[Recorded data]
---
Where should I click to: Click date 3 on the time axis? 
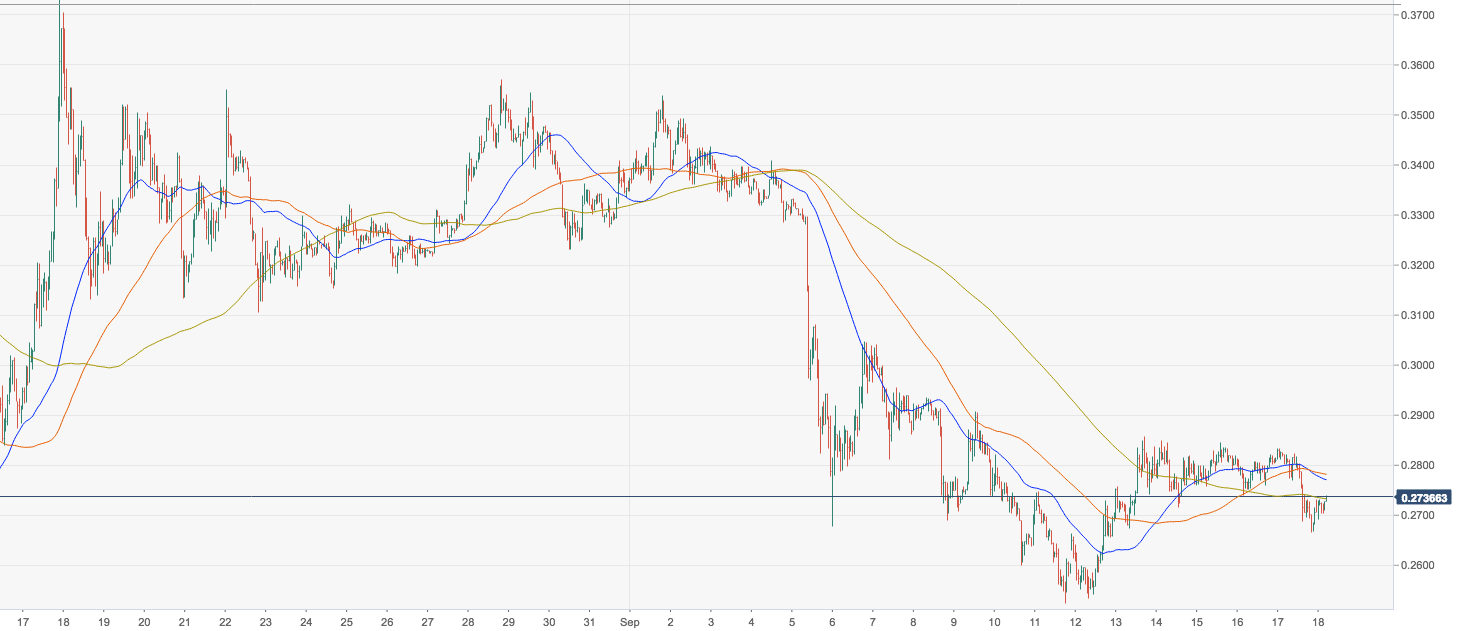point(710,620)
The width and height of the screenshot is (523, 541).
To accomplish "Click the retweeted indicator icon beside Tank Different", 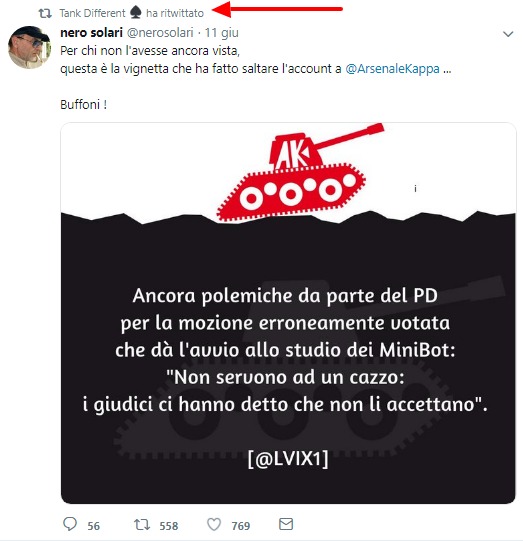I will [45, 13].
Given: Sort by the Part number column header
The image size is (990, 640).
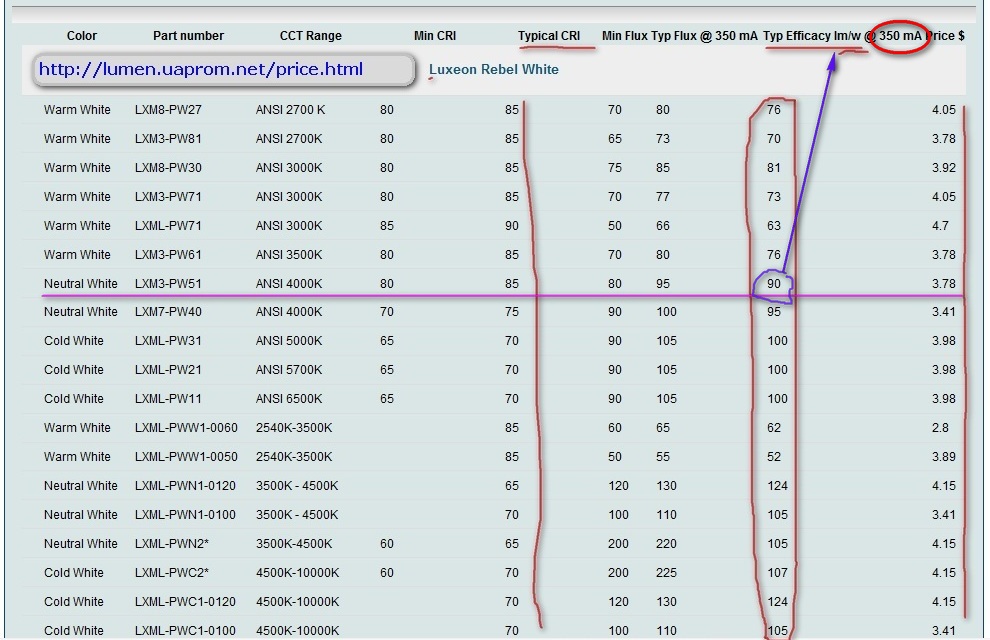Looking at the screenshot, I should point(188,36).
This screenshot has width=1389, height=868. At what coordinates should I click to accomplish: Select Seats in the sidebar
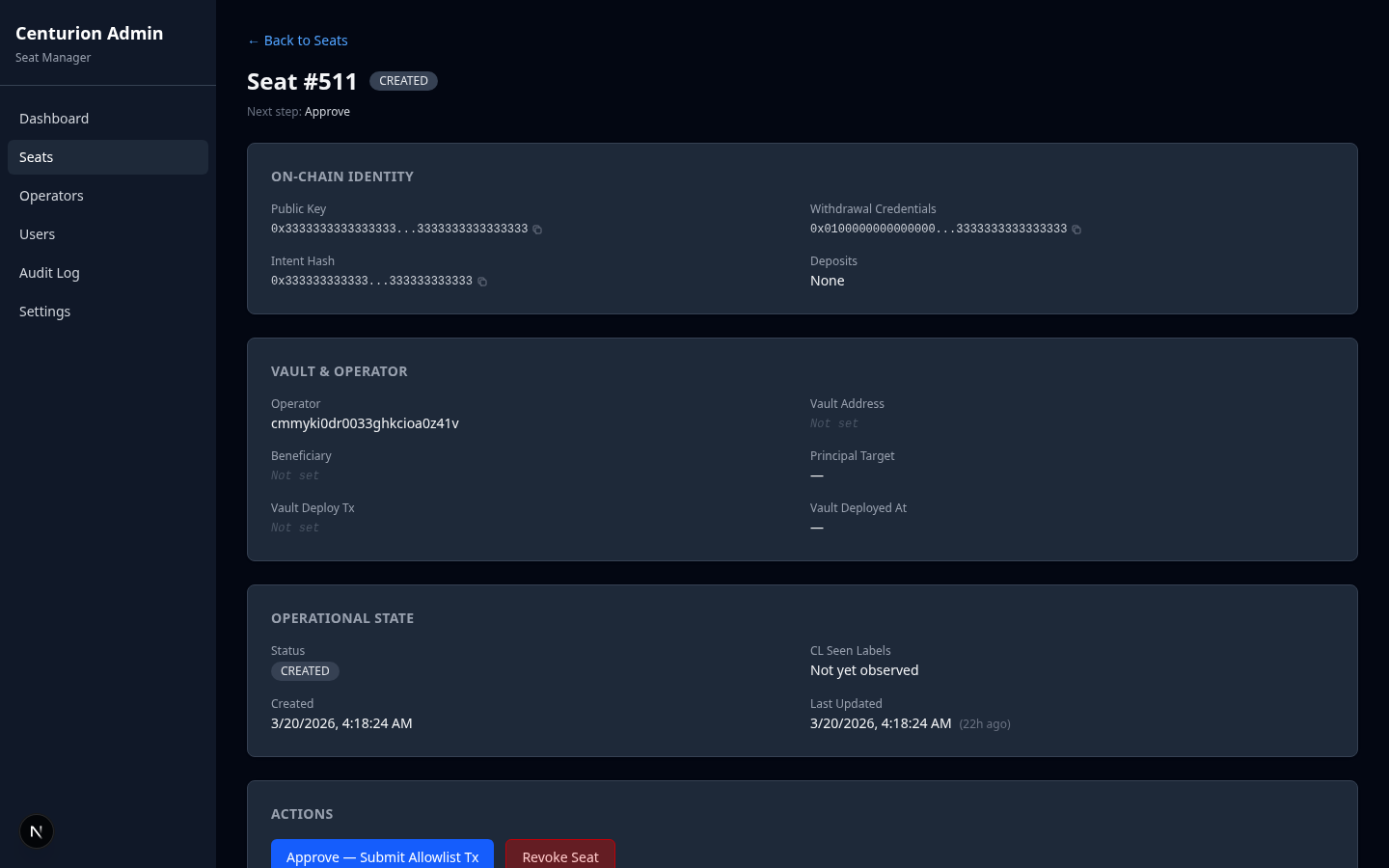37,157
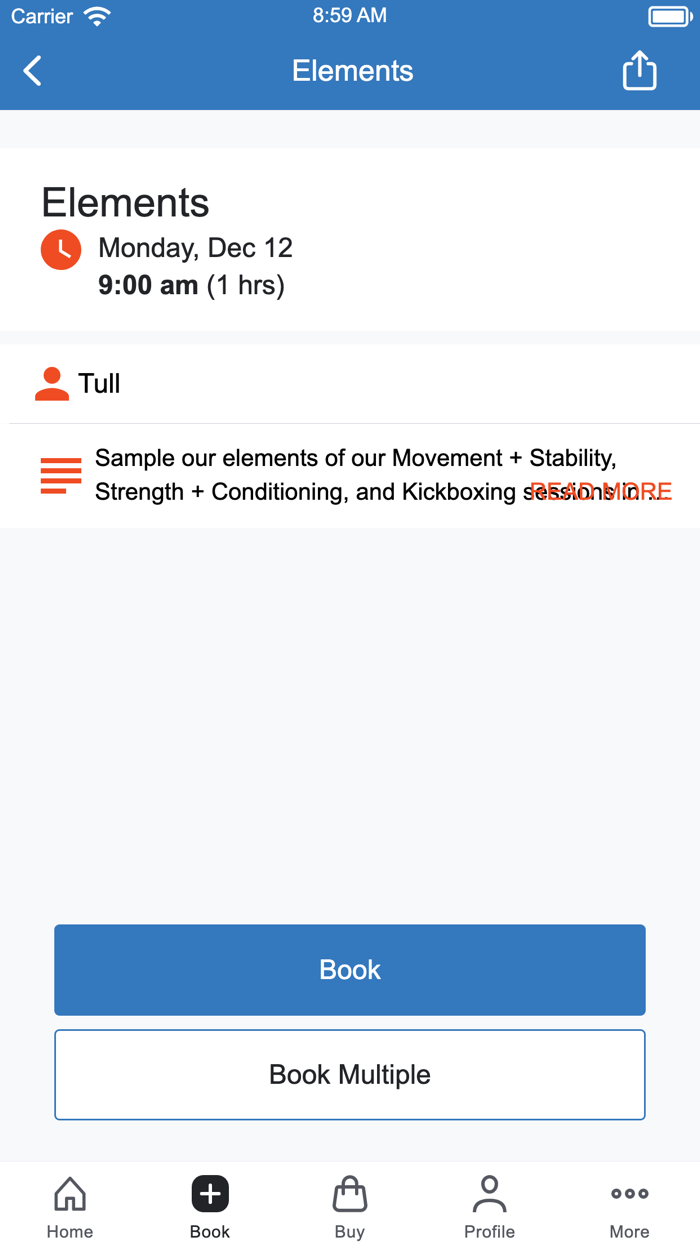
Task: Tap the Wi-Fi indicator in status bar
Action: [97, 15]
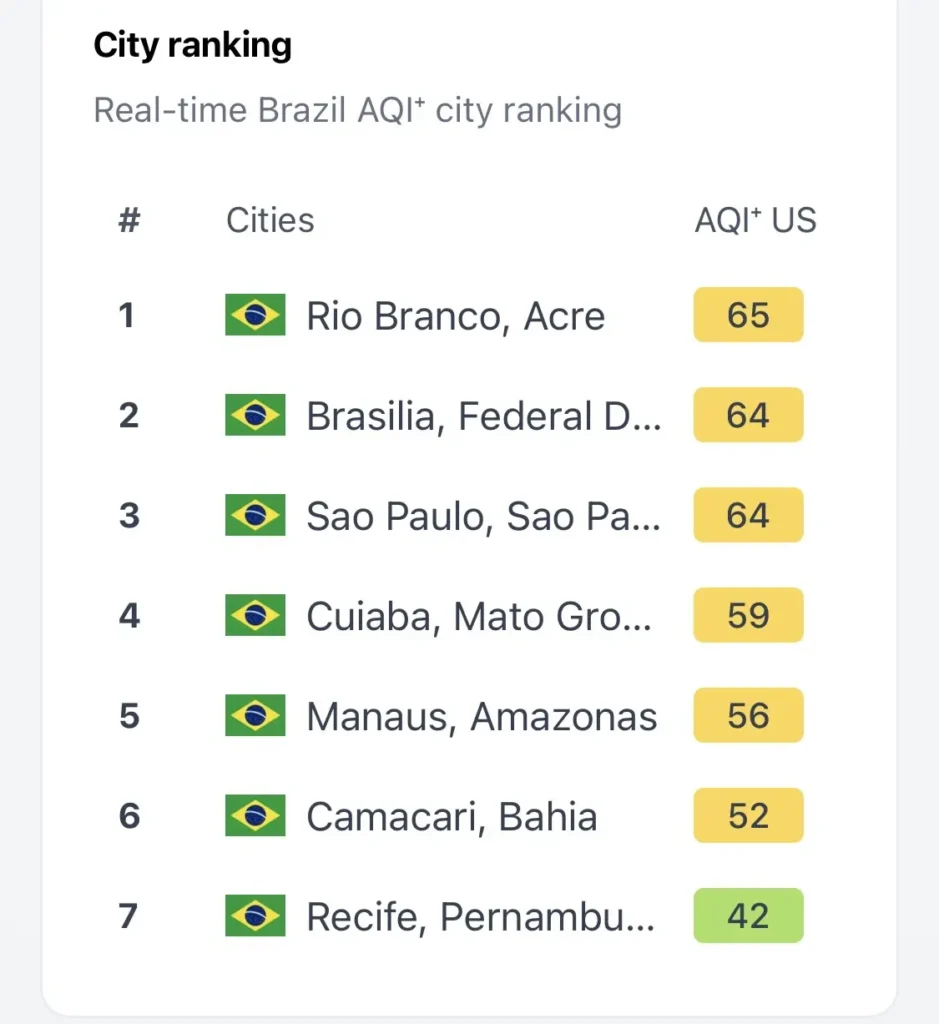This screenshot has height=1024, width=939.
Task: Select the flag icon next to Recife
Action: point(255,916)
---
Could you repeat exactly the lines from the one containing "Given: Sort by the Part number column header" through the last line of the records, both included, without the pictures?

** Answer section **
Given: Sort by the Part number column header
The image size is (990, 640).
Looking at the screenshot, I should point(188,36).
This screenshot has width=1389, height=868. At what coordinates should I click to accomplish: Select Seats in the sidebar
37,157
Task: Tap the Wi-Fi indicator in status bar
Action: [97, 15]
This screenshot has height=1024, width=939.
Task: Select the flag icon next to Recife
Action: point(255,916)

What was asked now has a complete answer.